• _Available data_
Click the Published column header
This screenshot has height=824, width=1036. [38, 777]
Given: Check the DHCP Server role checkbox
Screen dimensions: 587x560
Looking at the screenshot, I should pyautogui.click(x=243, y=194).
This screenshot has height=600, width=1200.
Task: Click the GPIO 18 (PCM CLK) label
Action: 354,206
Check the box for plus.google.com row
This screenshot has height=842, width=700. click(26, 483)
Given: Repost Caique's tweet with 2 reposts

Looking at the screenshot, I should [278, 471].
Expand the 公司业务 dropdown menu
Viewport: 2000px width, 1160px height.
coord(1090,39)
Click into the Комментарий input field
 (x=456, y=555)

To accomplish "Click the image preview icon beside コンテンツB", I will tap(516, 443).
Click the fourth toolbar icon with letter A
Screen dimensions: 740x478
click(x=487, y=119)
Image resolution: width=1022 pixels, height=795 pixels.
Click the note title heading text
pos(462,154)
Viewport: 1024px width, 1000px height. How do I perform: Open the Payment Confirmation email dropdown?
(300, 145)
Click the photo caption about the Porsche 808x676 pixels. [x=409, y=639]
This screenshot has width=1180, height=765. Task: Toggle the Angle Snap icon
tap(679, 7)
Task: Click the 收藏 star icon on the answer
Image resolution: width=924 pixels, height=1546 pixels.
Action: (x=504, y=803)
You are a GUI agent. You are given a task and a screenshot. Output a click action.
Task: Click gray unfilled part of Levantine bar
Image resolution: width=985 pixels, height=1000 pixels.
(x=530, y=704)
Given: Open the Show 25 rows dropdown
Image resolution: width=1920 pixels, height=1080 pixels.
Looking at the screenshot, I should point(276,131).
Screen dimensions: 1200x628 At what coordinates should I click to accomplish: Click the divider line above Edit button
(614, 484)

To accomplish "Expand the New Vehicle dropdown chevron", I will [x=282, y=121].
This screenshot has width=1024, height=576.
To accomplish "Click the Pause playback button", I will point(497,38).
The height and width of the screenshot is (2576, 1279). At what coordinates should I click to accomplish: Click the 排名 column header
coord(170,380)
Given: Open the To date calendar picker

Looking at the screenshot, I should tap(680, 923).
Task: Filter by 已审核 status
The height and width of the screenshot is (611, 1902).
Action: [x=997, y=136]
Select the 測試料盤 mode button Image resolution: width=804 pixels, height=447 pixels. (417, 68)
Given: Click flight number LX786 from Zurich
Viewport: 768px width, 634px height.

• _Exercise requirements_
Please copy out, word for word, the part of the records that opens with the line containing "Click into the Комментарий input field" and closes with the line containing "Looking at the screenshot, I should tap(680, 923).", both of those lines included, and output nothing else.

• _Finished exercise_
Click into the Комментарий input field
 (x=456, y=555)

To accomplish "Click the image preview icon beside コンテンツB", I will tap(516, 443).
Click the fourth toolbar icon with letter A
Screen dimensions: 740x478
click(x=487, y=119)
Image resolution: width=1022 pixels, height=795 pixels.
Click the note title heading text
pos(462,154)
Viewport: 1024px width, 1000px height. How do I perform: Open the Payment Confirmation email dropdown?
(300, 145)
Click the photo caption about the Porsche 808x676 pixels. [x=409, y=639]
This screenshot has width=1180, height=765. Task: Toggle the Angle Snap icon
tap(679, 7)
Task: Click the 收藏 star icon on the answer
Image resolution: width=924 pixels, height=1546 pixels.
Action: (x=504, y=803)
You are a GUI agent. You are given a task and a screenshot. Output a click action.
Task: Click gray unfilled part of Levantine bar
Image resolution: width=985 pixels, height=1000 pixels.
(x=530, y=704)
Given: Open the Show 25 rows dropdown
Image resolution: width=1920 pixels, height=1080 pixels.
Looking at the screenshot, I should point(276,131).
Screen dimensions: 1200x628 At what coordinates should I click to accomplish: Click the divider line above Edit button
(614, 484)

To accomplish "Expand the New Vehicle dropdown chevron", I will [x=282, y=121].
This screenshot has width=1024, height=576.
To accomplish "Click the Pause playback button", I will point(497,38).
The height and width of the screenshot is (2576, 1279). At what coordinates should I click to accomplish: Click the 排名 column header
coord(170,380)
Given: Open the To date calendar picker

Looking at the screenshot, I should tap(680, 923).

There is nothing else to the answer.